▶ WORK TO BE COMPLETED
List each line that contains the string "Screen". Case counts.

▶ RECORDED INFORMATION
*-*-*

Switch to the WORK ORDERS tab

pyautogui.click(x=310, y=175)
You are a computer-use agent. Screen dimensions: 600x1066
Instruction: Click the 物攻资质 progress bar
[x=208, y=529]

*-*-*

▶ RESULT OF THE TASK
You are a computer-use agent. Screen dimensions: 600x1066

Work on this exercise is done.